• _Task brief_
The result should hold only the lines from the one with "The image size is (600, 534)." through the final line of the data below, transcribed exactly, pictures left out.

Records excerpted from a collection
********************

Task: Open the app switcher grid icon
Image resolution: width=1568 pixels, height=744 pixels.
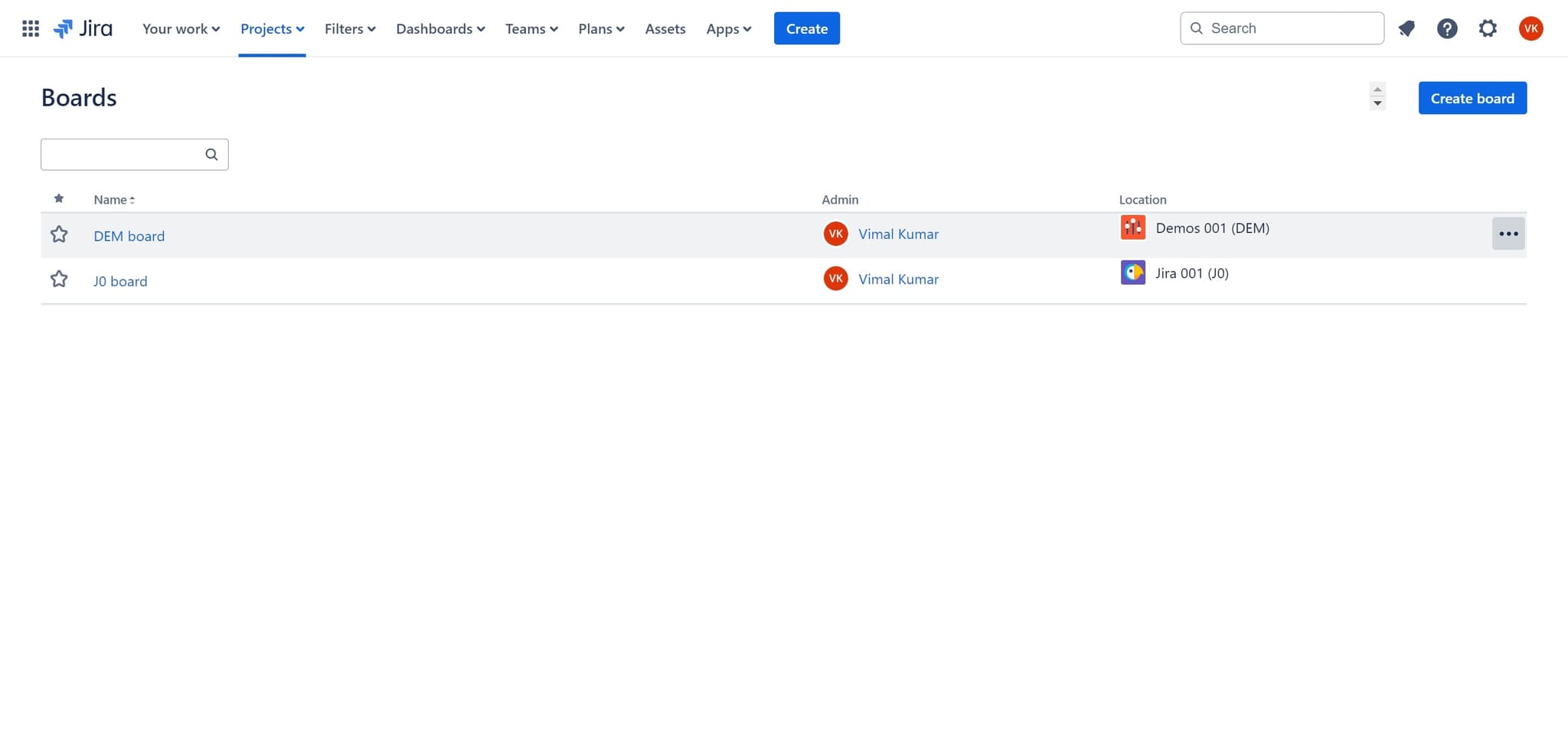Action: click(31, 28)
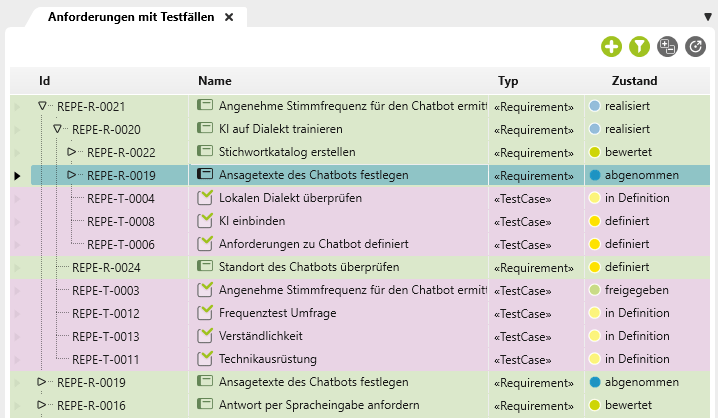Collapse the REPE-R-0020 tree node
The height and width of the screenshot is (418, 718).
click(57, 129)
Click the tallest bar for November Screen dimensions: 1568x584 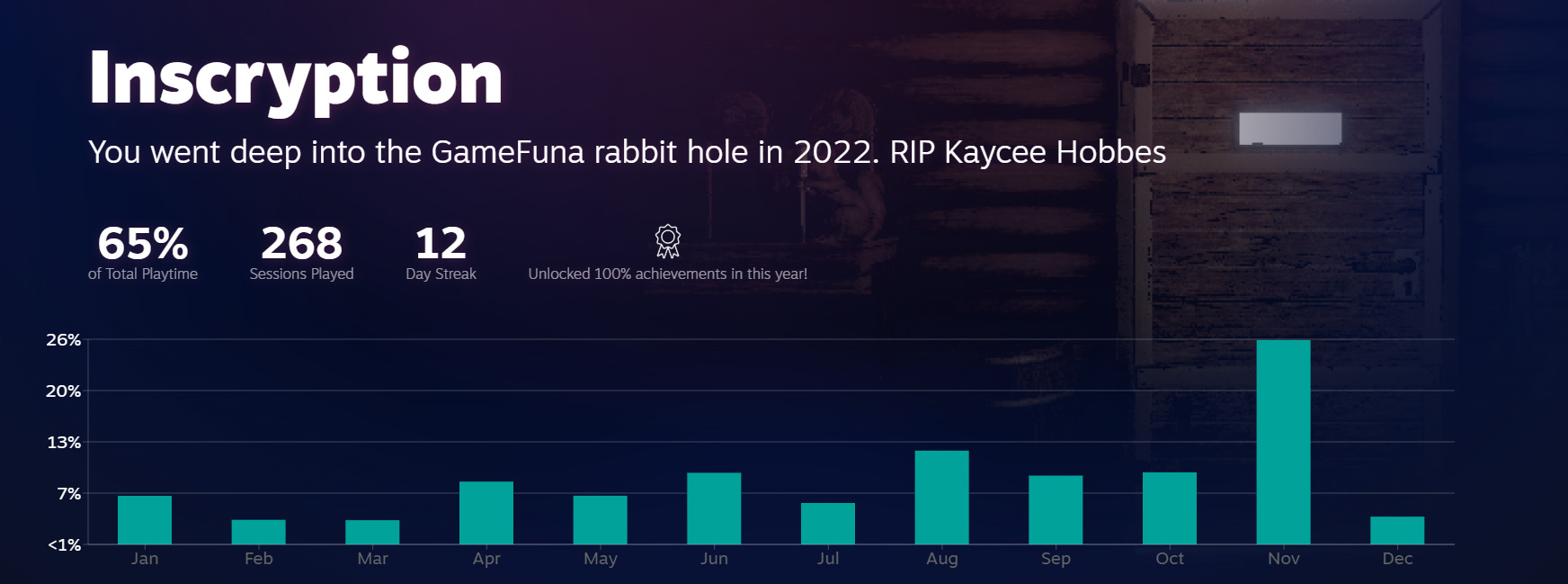(x=1283, y=442)
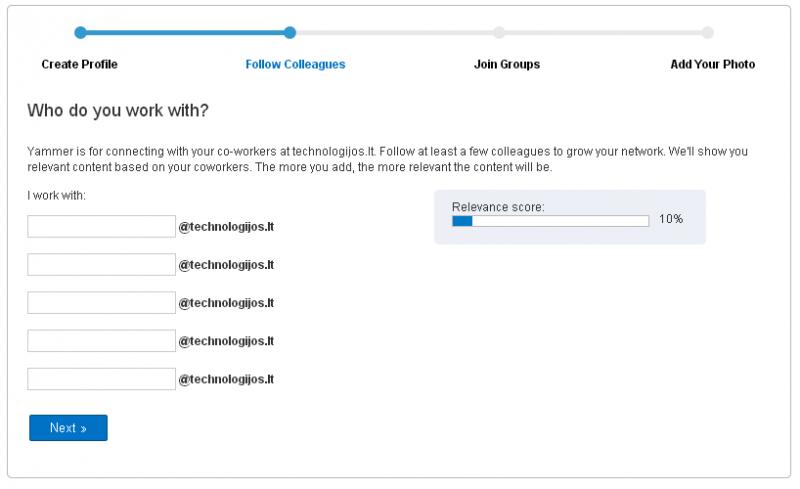Click the Add Your Photo step dot
This screenshot has height=489, width=800.
pos(707,33)
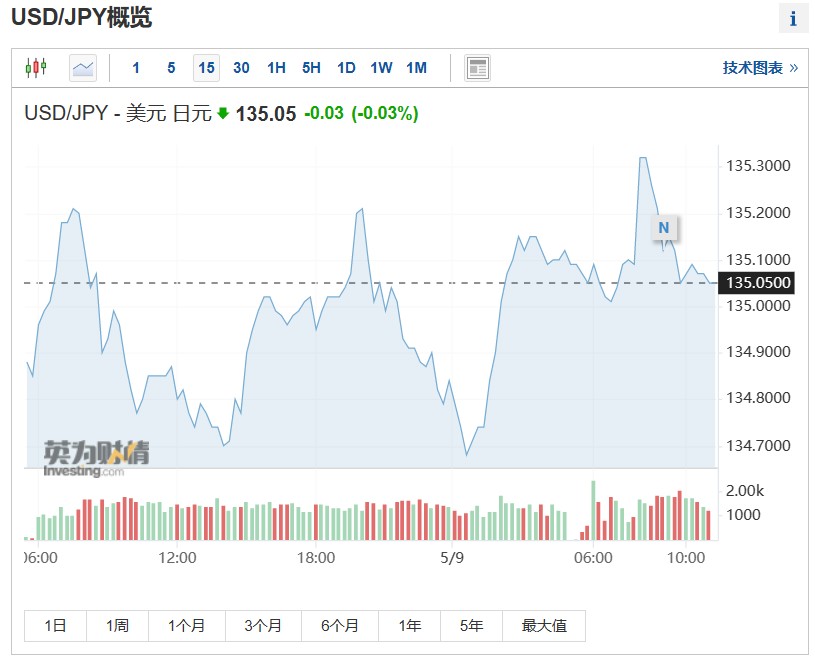Image resolution: width=815 pixels, height=662 pixels.
Task: Click the 135.0500 current price label
Action: 756,283
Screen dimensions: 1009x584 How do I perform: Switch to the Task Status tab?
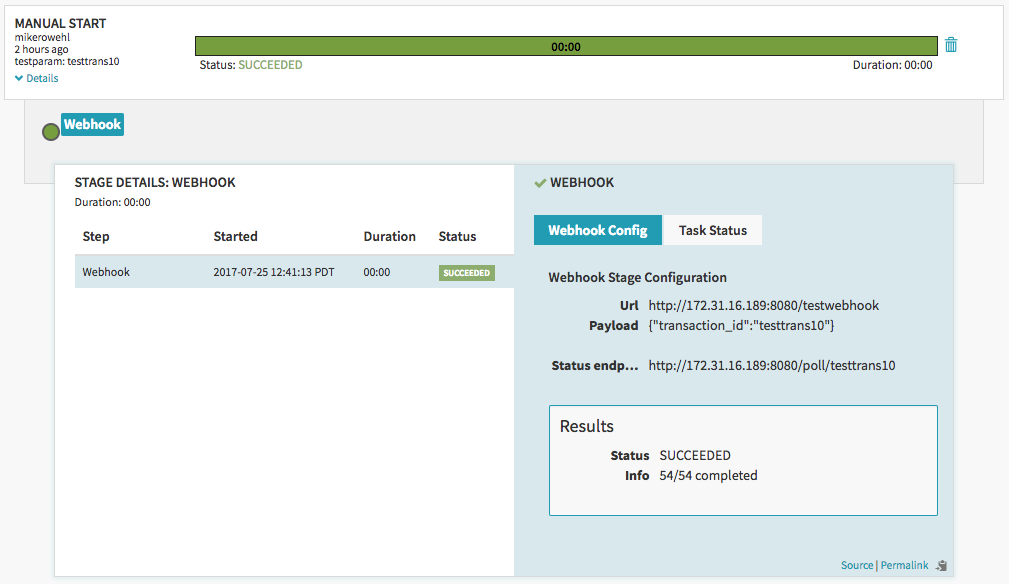tap(713, 230)
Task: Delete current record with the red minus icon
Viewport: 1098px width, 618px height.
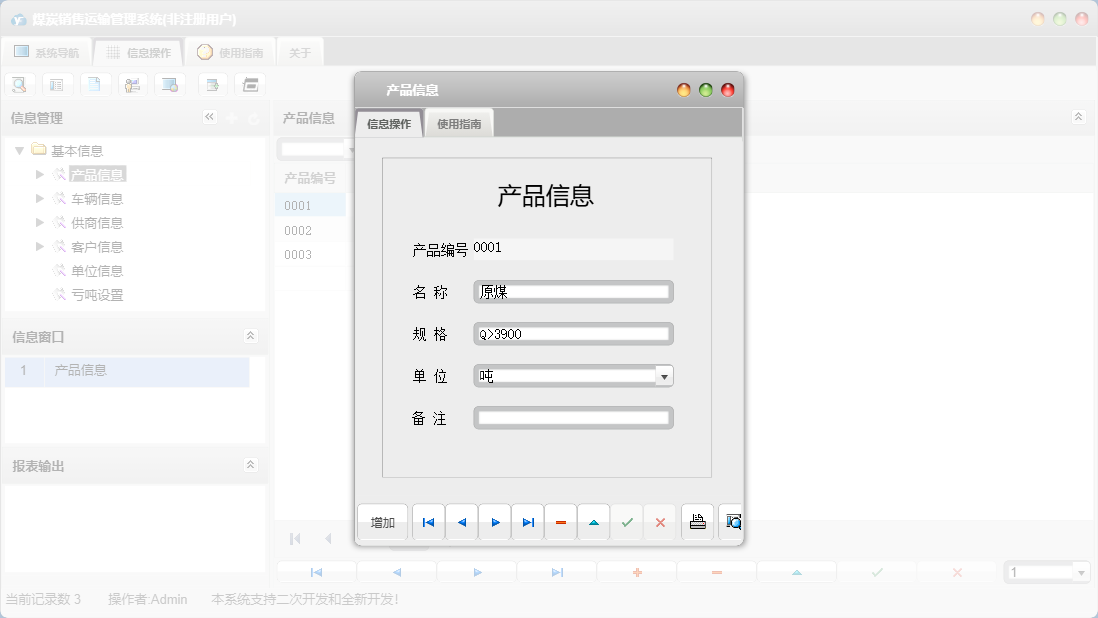Action: click(x=560, y=522)
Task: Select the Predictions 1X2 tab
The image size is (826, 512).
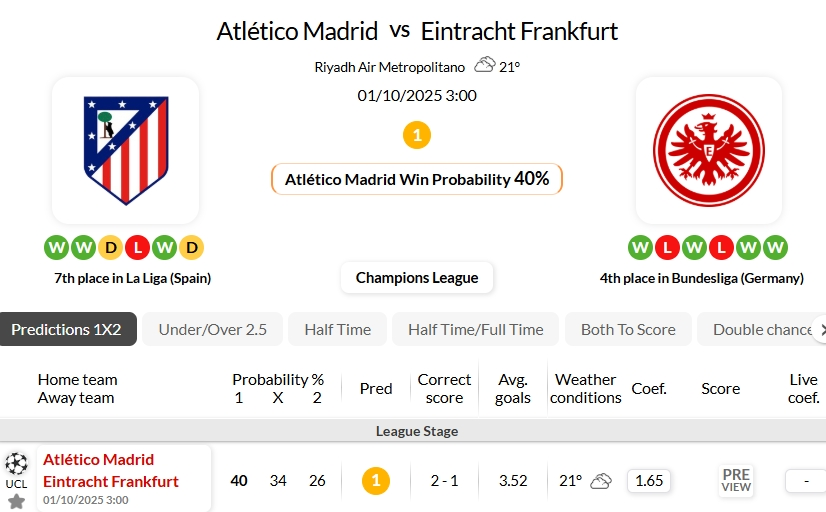Action: pos(66,329)
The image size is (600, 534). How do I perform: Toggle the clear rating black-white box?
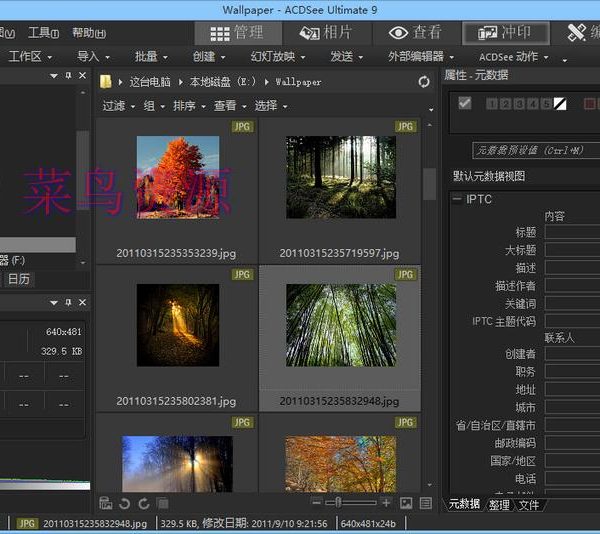tap(560, 104)
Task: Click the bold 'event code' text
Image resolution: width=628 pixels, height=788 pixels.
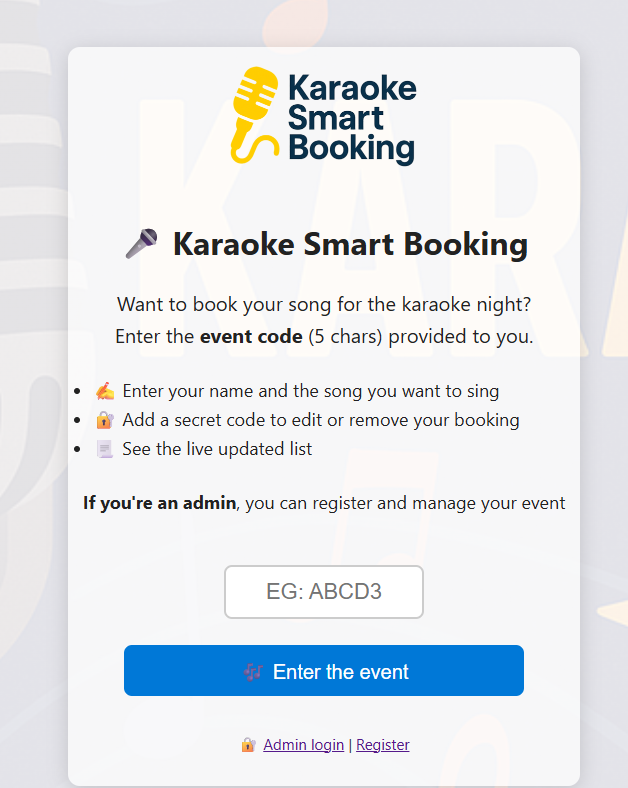Action: 251,336
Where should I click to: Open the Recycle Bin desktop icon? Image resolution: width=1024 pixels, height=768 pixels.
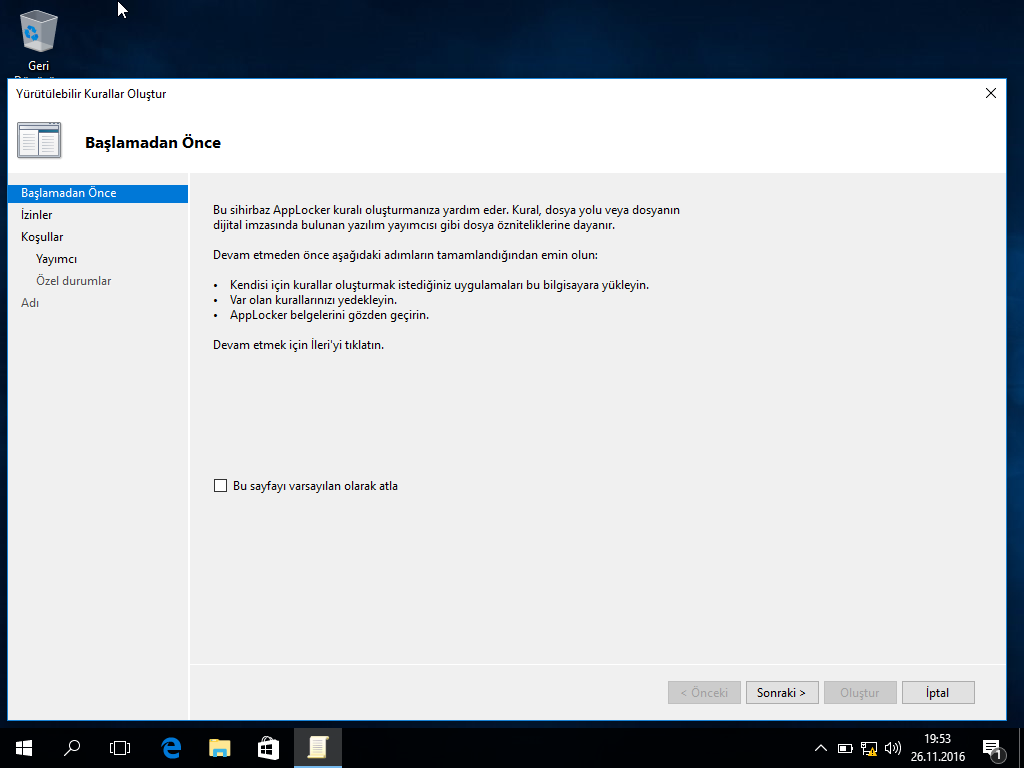pos(39,33)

********************

• _Response to the exercise_
The image size is (600, 534). How do I perform: Toggle the clear rating black-white box?
tap(560, 104)
Task: Click the bold 'event code' text
Image resolution: width=628 pixels, height=788 pixels.
Action: 251,336
Where should I click to: Open the Recycle Bin desktop icon? Image resolution: width=1024 pixels, height=768 pixels.
pos(39,33)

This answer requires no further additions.